Start of Page text

Issue 30165: faulthandler acquires lock from signal handler, can deadlock while crashing

➜

This issue tracker has been migrated to GitHub, and is currently read-only.
For more information, see the GitHub FAQs in the Python's Developer Guide.

This issue has been migrated to GitHub: https://github.com/python/cpython/issues/74351

classification

Title:	faulthandler acquires lock from signal handler, can deadlock while crashing
Type:	behavior	Stage:	resolved
Components:	Extension Modules	Versions:	Python 2.7

process

Status:	closed	Resolution:	works for me
Dependencies:		Superseder:
Assigned To:	vstinner	Nosy List:	gregory.p.smith, vstinner
Priority:	normal	Keywords:

Created on 2017-04-26 06:23 by gregory.p.smith, last changed 2022-04-11 14:58 by admin. This issue is now closed.

Messages (10)

End of Page text

• Exercise requirements
On the issue page above, who is the issue assigned to?

Start of Listed entries

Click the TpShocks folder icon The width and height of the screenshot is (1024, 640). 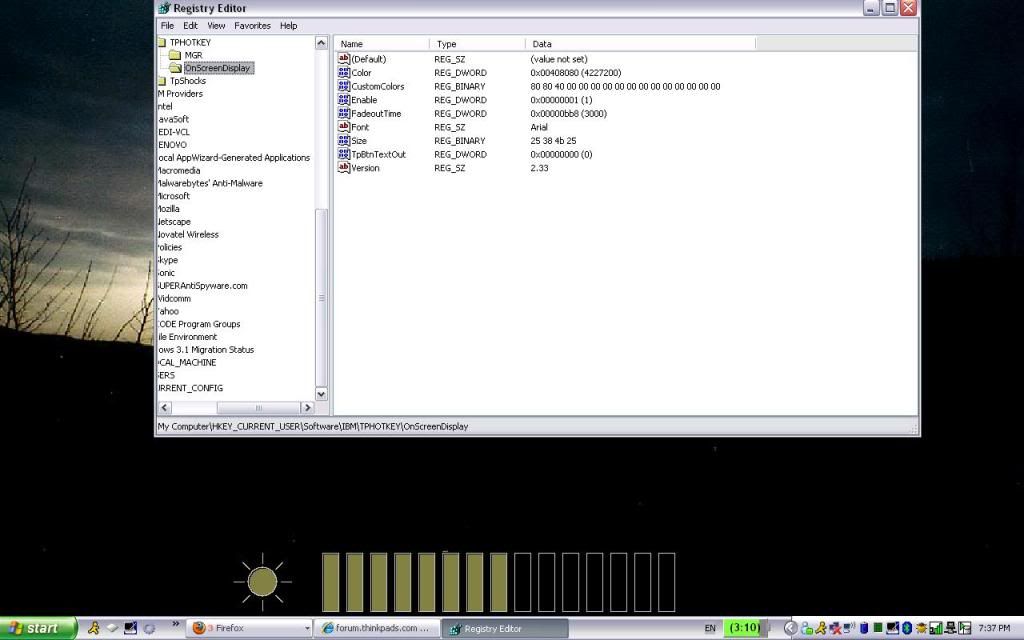pyautogui.click(x=161, y=81)
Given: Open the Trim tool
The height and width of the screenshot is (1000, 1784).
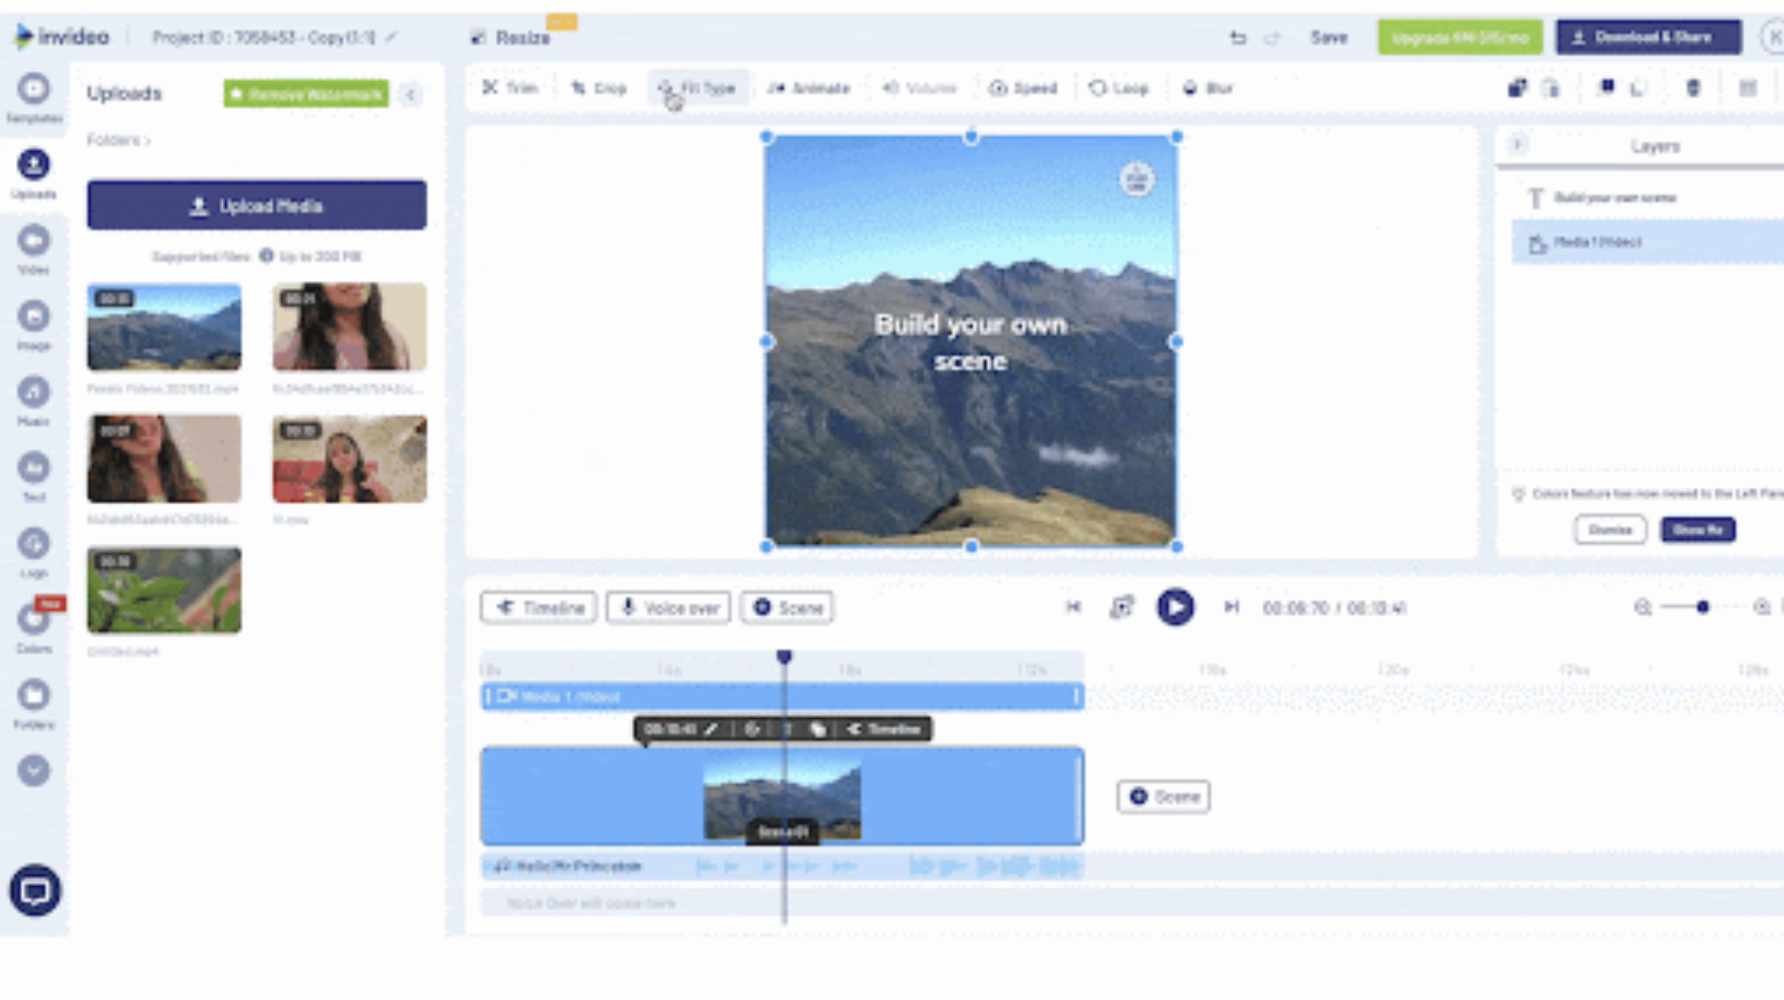Looking at the screenshot, I should pos(510,88).
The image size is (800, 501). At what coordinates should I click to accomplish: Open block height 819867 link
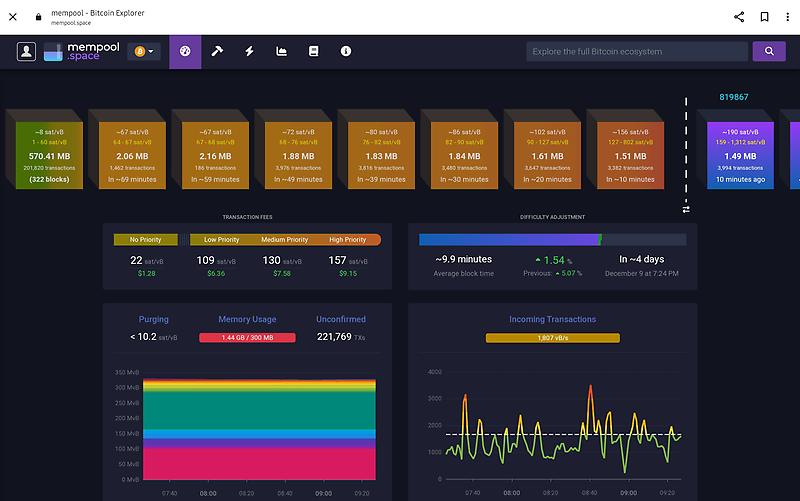tap(733, 97)
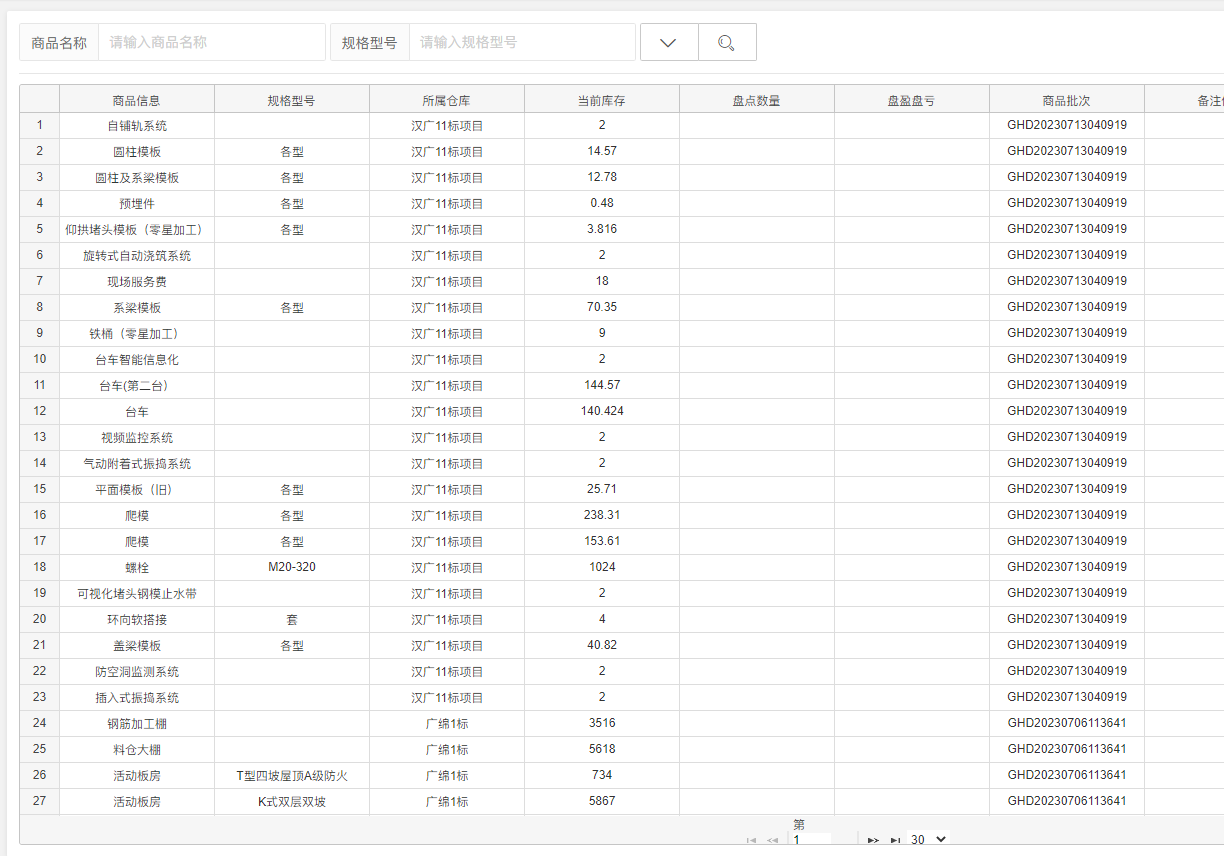Screen dimensions: 1224x856
Task: Open 各型 spec link for 圆柱模板
Action: tap(292, 151)
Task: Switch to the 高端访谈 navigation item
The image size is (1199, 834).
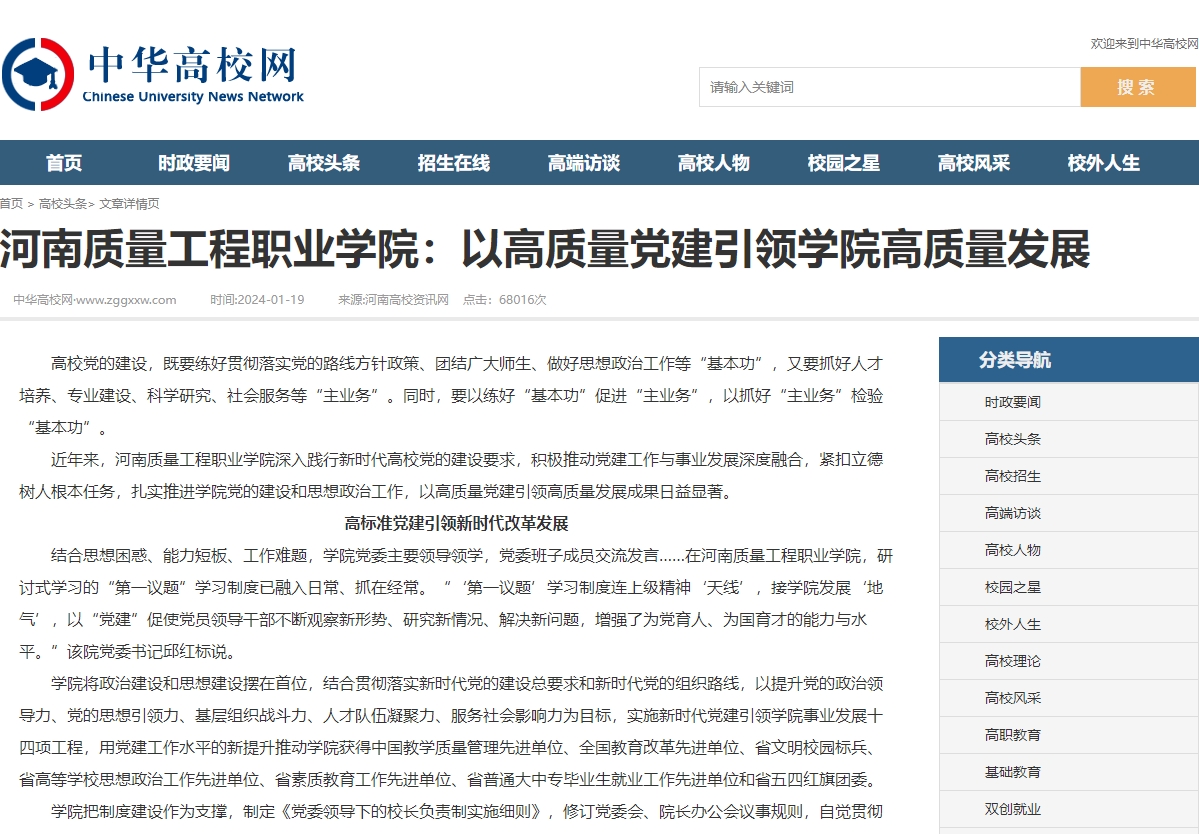Action: [x=584, y=163]
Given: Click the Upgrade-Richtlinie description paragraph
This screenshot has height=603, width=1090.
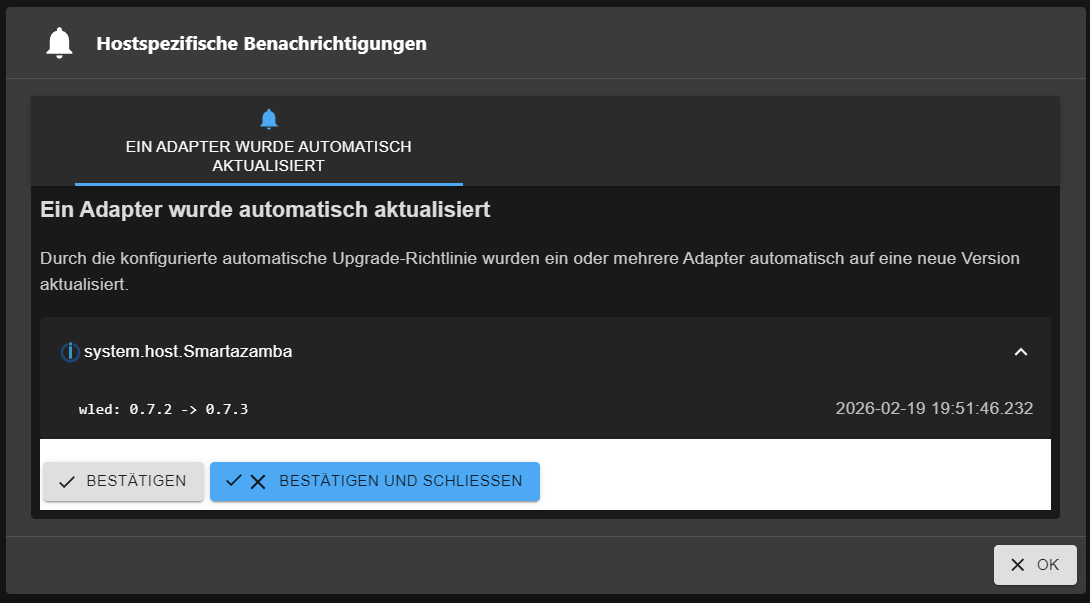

End of Listed entries

• Solution below
vstinner